== SUPPLIED RECORDS ==
* * * *

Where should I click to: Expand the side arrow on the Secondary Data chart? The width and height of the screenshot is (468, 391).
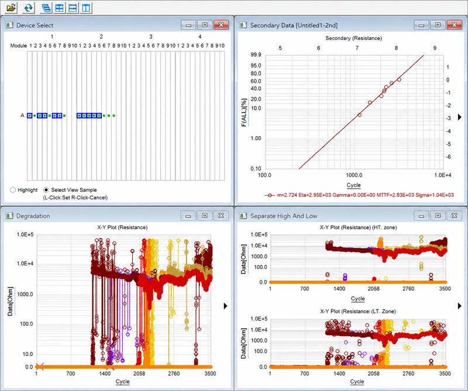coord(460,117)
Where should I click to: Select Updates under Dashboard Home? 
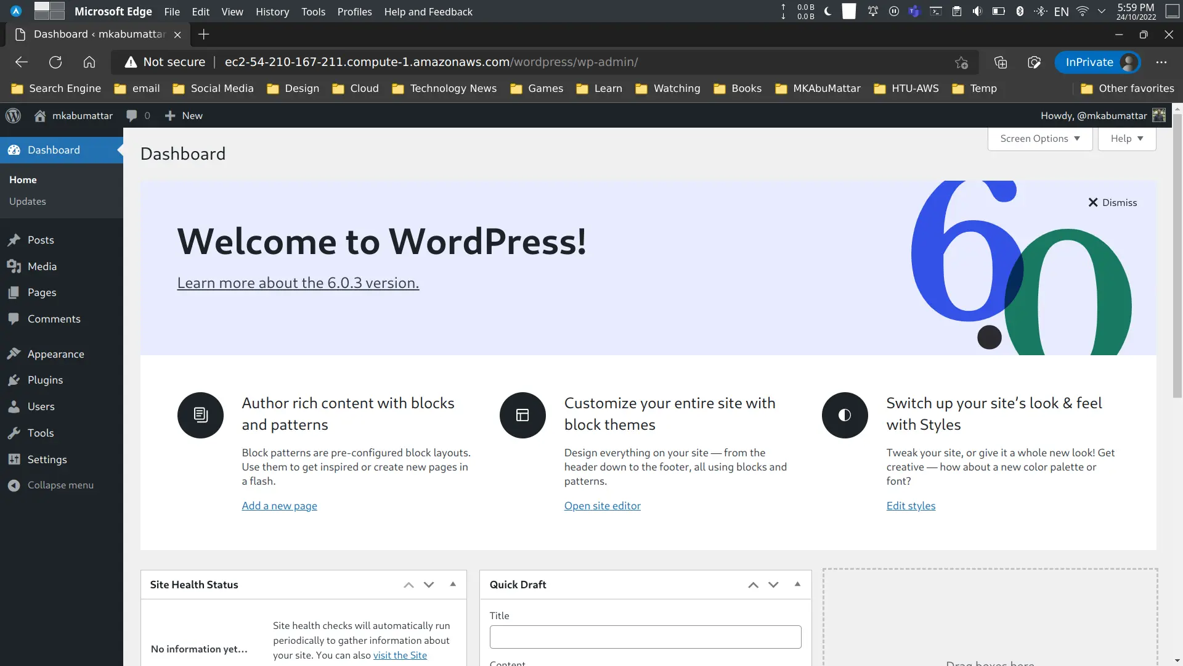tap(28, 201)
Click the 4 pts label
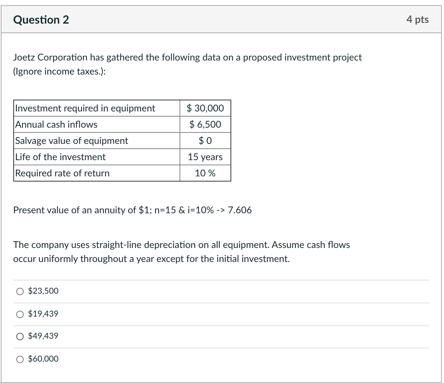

* * * *

== WHAT TO WORK ON ==
Your copy of the entries above must be exact and must not include pictures.

== EXPECTED ANSWER ==
Where should I click to: Expand the side arrow on the Secondary Data chart? The width and height of the screenshot is (468, 391).
coord(460,117)
Where should I click to: Select Updates under Dashboard Home? 
tap(28, 201)
Click the 4 pts label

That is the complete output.